Contradiction vs Complement
When my mum told me this story I got angry. She always made us think: We need to be our own caregivers. Never be financially dependent and if that means you gotta work, you gotta work. How can that powerful, strong lovely woman accept this “offer” and travel into the nothing with this man? Wasn ´ t she strong in the first place? Answer is: She is a strong woman AND that is why she was able to quit everything and leave for the unknown. But one thing my brain never seemed to connect is that you can be two things, that might not go together. I can be humble AND self confident. I can say sorry even if it is not my fault. I can be sensitive AND still tell people the truth (Good read on this is “Radical Candor” by Kim Scott).
Now why is this a problem? First of all this not have to be a problem! It just somehow is in my head and stays there. My mum always asked us to be humble – which I am not enough – and in critical situations first of all be self responsible and ask ourselves what our part is and what we could have done. End of the game? As soon as I get in a critical situation I become the captain of the defense and I will find arguments even if the game is lost already – I will stand. Sound good – yeah, but remember, I am veeeeeery sensitive. So all the defense is just loud but very lousy. In reality all the negative will get me and will all I mean all. I still feel the mean comments of my classmates from when I was in third grade – that is almost 25 years ago. And right there, that is the point. Humans have memory, the brain also tends to believe all the negativ, cause it has more intense impact on us. And I have very good memory. What a skill right? Yes it is a skill and also a burden.

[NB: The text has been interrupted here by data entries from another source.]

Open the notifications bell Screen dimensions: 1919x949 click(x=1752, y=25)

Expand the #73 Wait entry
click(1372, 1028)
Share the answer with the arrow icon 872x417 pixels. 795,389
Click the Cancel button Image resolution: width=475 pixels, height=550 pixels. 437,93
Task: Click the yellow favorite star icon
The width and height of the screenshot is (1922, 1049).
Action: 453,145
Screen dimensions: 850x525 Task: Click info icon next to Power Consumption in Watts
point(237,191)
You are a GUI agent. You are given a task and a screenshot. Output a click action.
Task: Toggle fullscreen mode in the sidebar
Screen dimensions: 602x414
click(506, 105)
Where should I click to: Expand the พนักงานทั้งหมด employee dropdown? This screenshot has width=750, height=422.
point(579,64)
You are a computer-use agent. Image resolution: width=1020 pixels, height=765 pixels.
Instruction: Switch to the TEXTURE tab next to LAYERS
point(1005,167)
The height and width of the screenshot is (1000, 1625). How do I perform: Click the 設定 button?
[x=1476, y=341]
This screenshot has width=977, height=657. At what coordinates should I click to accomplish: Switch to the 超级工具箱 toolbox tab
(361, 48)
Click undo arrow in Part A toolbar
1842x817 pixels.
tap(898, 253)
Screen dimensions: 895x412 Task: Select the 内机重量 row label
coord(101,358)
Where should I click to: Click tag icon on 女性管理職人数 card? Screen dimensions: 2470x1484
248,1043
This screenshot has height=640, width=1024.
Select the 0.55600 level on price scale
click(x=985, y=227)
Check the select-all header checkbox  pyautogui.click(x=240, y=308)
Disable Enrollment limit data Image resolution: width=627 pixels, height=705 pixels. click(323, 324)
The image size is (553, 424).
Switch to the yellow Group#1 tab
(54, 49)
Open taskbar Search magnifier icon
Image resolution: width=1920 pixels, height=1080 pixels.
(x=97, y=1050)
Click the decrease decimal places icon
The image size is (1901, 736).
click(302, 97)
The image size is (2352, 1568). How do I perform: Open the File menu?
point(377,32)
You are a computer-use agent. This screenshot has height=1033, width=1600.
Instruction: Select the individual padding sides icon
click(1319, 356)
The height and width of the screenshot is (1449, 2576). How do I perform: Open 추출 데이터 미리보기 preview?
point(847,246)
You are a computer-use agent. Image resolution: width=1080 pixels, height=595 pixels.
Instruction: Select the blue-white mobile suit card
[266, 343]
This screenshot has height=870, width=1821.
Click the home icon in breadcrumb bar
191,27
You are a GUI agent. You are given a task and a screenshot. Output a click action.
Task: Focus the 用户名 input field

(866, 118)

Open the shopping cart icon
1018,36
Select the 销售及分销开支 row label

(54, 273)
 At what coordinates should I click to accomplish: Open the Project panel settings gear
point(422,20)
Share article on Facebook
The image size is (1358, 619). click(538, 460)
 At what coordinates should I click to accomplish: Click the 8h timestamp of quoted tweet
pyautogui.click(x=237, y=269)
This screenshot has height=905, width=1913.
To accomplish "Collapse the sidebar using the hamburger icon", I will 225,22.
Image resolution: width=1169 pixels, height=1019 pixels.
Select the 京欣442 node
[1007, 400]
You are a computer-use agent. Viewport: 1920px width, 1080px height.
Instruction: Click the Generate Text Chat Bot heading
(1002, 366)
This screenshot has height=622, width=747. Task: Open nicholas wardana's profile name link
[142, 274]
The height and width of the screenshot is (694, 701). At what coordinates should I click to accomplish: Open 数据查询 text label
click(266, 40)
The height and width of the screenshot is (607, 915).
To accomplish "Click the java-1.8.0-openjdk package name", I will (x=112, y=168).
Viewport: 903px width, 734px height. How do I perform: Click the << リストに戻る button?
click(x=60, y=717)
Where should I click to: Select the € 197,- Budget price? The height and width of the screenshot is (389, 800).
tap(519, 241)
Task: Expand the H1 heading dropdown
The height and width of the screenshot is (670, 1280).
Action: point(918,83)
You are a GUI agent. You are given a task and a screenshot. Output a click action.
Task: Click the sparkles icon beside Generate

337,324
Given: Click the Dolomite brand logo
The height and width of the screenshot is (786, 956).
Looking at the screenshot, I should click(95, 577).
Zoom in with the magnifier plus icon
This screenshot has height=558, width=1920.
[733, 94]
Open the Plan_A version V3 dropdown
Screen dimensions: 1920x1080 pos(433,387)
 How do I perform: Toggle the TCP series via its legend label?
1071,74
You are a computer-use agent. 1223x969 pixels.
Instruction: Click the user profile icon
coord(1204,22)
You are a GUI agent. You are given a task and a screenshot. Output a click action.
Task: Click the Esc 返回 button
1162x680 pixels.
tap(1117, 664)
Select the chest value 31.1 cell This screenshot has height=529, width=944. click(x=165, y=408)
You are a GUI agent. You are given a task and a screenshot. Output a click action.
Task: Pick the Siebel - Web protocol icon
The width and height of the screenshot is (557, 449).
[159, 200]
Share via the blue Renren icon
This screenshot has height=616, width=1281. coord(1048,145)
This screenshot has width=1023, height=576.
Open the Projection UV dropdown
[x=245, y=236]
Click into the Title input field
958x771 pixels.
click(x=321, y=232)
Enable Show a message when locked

I just wish I would forget more and focus on positive memory.
I the end we all have good memory. All we do is saved. It is saved in our DNA, it is saved in our subconscious, in our matter. Some memories you can see, like when I fell into a rusty nail as a 8 year old – I still have that scar on my right leg. What you do not see as obvious is the emotional memory that sets you up for your adulthood – the question is, what can we change about that? Do we want to change it? And if yes how?